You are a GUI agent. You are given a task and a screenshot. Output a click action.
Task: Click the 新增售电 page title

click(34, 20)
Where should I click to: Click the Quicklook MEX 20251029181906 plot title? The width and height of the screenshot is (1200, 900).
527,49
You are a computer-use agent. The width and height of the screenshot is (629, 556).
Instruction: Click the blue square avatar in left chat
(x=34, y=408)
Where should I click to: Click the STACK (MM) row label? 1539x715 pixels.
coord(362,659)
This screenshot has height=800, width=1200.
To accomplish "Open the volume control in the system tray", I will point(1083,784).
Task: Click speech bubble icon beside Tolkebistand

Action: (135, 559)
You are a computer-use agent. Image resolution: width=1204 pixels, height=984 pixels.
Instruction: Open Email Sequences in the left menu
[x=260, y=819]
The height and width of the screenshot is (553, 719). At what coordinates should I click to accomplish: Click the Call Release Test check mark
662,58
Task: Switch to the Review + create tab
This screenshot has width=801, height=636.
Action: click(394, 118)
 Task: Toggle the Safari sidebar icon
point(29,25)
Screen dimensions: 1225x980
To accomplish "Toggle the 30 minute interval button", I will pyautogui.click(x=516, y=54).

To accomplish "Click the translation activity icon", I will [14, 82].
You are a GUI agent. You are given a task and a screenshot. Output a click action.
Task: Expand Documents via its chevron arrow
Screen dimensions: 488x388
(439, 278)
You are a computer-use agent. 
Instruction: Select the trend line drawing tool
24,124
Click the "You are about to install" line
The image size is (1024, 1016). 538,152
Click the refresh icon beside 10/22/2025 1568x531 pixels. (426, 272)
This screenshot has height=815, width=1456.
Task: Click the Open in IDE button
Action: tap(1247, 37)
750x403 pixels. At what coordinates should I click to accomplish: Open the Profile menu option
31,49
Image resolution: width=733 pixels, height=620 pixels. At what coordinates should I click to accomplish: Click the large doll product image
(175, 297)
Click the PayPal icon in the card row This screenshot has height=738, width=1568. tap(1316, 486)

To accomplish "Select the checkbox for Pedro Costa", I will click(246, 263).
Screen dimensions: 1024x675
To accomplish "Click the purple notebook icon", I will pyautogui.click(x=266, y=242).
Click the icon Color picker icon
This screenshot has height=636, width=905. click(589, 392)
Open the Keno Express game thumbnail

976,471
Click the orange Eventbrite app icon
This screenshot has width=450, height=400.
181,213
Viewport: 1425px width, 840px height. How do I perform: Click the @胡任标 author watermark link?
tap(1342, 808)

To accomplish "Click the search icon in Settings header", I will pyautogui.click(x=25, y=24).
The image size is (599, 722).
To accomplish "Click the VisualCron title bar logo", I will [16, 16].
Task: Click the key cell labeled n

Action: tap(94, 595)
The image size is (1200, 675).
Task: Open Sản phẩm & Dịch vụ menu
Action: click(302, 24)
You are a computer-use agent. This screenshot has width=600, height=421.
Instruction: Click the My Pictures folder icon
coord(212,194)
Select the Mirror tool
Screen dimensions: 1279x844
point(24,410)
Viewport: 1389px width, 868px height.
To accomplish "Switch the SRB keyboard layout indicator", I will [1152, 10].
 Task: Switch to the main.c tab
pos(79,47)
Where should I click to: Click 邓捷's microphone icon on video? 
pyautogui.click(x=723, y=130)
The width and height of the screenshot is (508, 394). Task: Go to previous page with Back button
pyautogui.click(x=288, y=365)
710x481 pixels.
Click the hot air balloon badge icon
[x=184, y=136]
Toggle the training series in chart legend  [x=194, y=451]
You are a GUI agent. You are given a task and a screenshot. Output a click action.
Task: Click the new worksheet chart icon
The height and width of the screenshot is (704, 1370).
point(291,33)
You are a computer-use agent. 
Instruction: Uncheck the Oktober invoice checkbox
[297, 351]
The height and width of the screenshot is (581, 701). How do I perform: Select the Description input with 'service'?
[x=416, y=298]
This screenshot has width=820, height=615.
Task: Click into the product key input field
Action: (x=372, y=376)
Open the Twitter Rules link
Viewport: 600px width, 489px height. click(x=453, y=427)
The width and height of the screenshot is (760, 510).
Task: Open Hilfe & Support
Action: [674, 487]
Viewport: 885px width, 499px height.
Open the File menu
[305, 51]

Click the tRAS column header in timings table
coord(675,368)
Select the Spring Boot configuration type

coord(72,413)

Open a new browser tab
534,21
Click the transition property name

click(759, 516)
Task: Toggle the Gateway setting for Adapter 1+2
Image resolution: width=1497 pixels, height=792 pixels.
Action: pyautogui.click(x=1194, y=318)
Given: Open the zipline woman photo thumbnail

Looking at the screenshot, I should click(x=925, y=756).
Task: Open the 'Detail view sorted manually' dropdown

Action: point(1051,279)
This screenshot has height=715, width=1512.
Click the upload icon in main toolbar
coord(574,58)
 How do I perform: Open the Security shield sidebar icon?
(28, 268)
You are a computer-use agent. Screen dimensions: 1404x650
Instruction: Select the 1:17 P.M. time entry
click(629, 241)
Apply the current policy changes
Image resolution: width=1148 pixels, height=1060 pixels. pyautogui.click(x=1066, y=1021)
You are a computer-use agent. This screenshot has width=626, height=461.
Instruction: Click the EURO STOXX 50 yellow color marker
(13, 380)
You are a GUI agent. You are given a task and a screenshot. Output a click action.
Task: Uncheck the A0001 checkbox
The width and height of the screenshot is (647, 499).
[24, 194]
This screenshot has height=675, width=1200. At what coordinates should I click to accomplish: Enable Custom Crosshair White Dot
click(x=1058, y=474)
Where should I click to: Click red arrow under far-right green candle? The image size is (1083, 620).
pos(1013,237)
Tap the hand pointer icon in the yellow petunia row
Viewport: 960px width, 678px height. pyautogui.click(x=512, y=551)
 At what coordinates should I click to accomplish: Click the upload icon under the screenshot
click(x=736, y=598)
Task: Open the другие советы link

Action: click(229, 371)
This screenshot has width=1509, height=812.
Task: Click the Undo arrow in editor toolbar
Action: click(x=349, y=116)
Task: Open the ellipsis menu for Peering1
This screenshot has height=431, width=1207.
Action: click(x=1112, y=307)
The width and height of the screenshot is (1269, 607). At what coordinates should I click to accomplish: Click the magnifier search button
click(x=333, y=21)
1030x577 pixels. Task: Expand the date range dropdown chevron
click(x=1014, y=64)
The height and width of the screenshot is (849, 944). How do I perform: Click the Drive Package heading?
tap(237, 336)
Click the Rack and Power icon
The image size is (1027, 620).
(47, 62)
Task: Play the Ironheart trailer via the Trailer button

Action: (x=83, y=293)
━━━━━━
### [TASK BRIEF]
The whole listing is needed again, word for word.

### [SOLUTION TO THIS EXERCISE]
You are a GUI agent. You are given a task and a screenshot. Output a click action.
Task: Click the 新增售电 page title

click(34, 20)
Where should I click to: Click the Quicklook MEX 20251029181906 plot title? The width and height of the screenshot is (1200, 900).
527,49
You are a computer-use agent. The width and height of the screenshot is (629, 556).
Instruction: Click the blue square avatar in left chat
(x=34, y=408)
Where should I click to: Click the STACK (MM) row label? 1539x715 pixels.
coord(362,659)
This screenshot has height=800, width=1200.
To accomplish "Open the volume control in the system tray", I will point(1083,784).
Task: Click speech bubble icon beside Tolkebistand

Action: (135, 559)
You are a computer-use agent. Image resolution: width=1204 pixels, height=984 pixels.
Instruction: Open Email Sequences in the left menu
[x=260, y=819]
The height and width of the screenshot is (553, 719). At what coordinates should I click to accomplish: Click the Call Release Test check mark
662,58
Task: Switch to the Review + create tab
This screenshot has width=801, height=636.
Action: click(394, 118)
 Task: Toggle the Safari sidebar icon
point(29,25)
Screen dimensions: 1225x980
To accomplish "Toggle the 30 minute interval button", I will pyautogui.click(x=516, y=54).

To accomplish "Click the translation activity icon", I will [14, 82].
You are a GUI agent. You are given a task and a screenshot. Output a click action.
Task: Expand Documents via its chevron arrow
Screen dimensions: 488x388
(439, 278)
You are a computer-use agent. 
Instruction: Select the trend line drawing tool
24,124
Click the "You are about to install" line
The image size is (1024, 1016). 538,152
Click the refresh icon beside 10/22/2025 1568x531 pixels. (426, 272)
This screenshot has height=815, width=1456.
Task: Click the Open in IDE button
Action: tap(1247, 37)
750x403 pixels. At what coordinates should I click to accomplish: Open the Profile menu option
31,49
Image resolution: width=733 pixels, height=620 pixels. At what coordinates should I click to accomplish: Click the large doll product image
(175, 297)
Click the PayPal icon in the card row This screenshot has height=738, width=1568. tap(1316, 486)

To accomplish "Select the checkbox for Pedro Costa", I will click(246, 263).
Screen dimensions: 1024x675
To accomplish "Click the purple notebook icon", I will pyautogui.click(x=266, y=242).
Click the icon Color picker icon
This screenshot has height=636, width=905. click(589, 392)
Open the Keno Express game thumbnail

976,471
Click the orange Eventbrite app icon
This screenshot has width=450, height=400.
181,213
Viewport: 1425px width, 840px height. How do I perform: Click the @胡任标 author watermark link?
tap(1342, 808)

To accomplish "Click the search icon in Settings header", I will pyautogui.click(x=25, y=24).
The image size is (599, 722).
To accomplish "Click the VisualCron title bar logo", I will [16, 16].
Task: Click the key cell labeled n

Action: tap(94, 595)
The image size is (1200, 675).
Task: Open Sản phẩm & Dịch vụ menu
Action: click(302, 24)
You are a computer-use agent. This screenshot has width=600, height=421.
Instruction: Click the My Pictures folder icon
coord(212,194)
Select the Mirror tool
Screen dimensions: 1279x844
point(24,410)
Viewport: 1389px width, 868px height.
To accomplish "Switch the SRB keyboard layout indicator", I will [1152, 10].
 Task: Switch to the main.c tab
pos(79,47)
Where should I click to: Click 邓捷's microphone icon on video? 
pyautogui.click(x=723, y=130)
The width and height of the screenshot is (508, 394). Task: Go to previous page with Back button
pyautogui.click(x=288, y=365)
710x481 pixels.
Click the hot air balloon badge icon
[x=184, y=136]
Toggle the training series in chart legend  [x=194, y=451]
You are a GUI agent. You are given a task and a screenshot. Output a click action.
Task: Click the new worksheet chart icon
The height and width of the screenshot is (704, 1370).
point(291,33)
You are a computer-use agent. 
Instruction: Uncheck the Oktober invoice checkbox
[297, 351]
The height and width of the screenshot is (581, 701). How do I perform: Select the Description input with 'service'?
[x=416, y=298]
This screenshot has width=820, height=615.
Task: Click into the product key input field
Action: (x=372, y=376)
Open the Twitter Rules link
Viewport: 600px width, 489px height. click(x=453, y=427)
The width and height of the screenshot is (760, 510).
Task: Open Hilfe & Support
Action: [674, 487]
Viewport: 885px width, 499px height.
Open the File menu
[305, 51]

Click the tRAS column header in timings table
coord(675,368)
Select the Spring Boot configuration type

coord(72,413)

Open a new browser tab
534,21
Click the transition property name

click(759, 516)
Task: Toggle the Gateway setting for Adapter 1+2
Image resolution: width=1497 pixels, height=792 pixels.
Action: pyautogui.click(x=1194, y=318)
Given: Open the zipline woman photo thumbnail

Looking at the screenshot, I should click(x=925, y=756).
Task: Open the 'Detail view sorted manually' dropdown

Action: point(1051,279)
This screenshot has height=715, width=1512.
Click the upload icon in main toolbar
coord(574,58)
 How do I perform: Open the Security shield sidebar icon?
(28, 268)
You are a computer-use agent. Screen dimensions: 1404x650
Instruction: Select the 1:17 P.M. time entry
click(629, 241)
Apply the current policy changes
Image resolution: width=1148 pixels, height=1060 pixels. pyautogui.click(x=1066, y=1021)
You are a computer-use agent. This screenshot has width=626, height=461.
Instruction: Click the EURO STOXX 50 yellow color marker
(13, 380)
You are a GUI agent. You are given a task and a screenshot. Output a click action.
Task: Uncheck the A0001 checkbox
The width and height of the screenshot is (647, 499).
[24, 194]
This screenshot has height=675, width=1200. At what coordinates should I click to accomplish: Enable Custom Crosshair White Dot
click(x=1058, y=474)
Where should I click to: Click red arrow under far-right green candle? The image size is (1083, 620).
pos(1013,237)
Tap the hand pointer icon in the yellow petunia row
Viewport: 960px width, 678px height. pyautogui.click(x=512, y=551)
 At what coordinates should I click to accomplish: Click the upload icon under the screenshot
click(x=736, y=598)
Task: Open the другие советы link

Action: click(229, 371)
This screenshot has width=1509, height=812.
Task: Click the Undo arrow in editor toolbar
Action: click(x=349, y=116)
Task: Open the ellipsis menu for Peering1
This screenshot has height=431, width=1207.
Action: click(x=1112, y=307)
The width and height of the screenshot is (1269, 607). At what coordinates should I click to accomplish: Click the magnifier search button
click(x=333, y=21)
1030x577 pixels. Task: Expand the date range dropdown chevron
click(x=1014, y=64)
The height and width of the screenshot is (849, 944). How do I perform: Click the Drive Package heading?
tap(237, 336)
Click the Rack and Power icon
The image size is (1027, 620).
(47, 62)
Task: Play the Ironheart trailer via the Trailer button

Action: (x=83, y=293)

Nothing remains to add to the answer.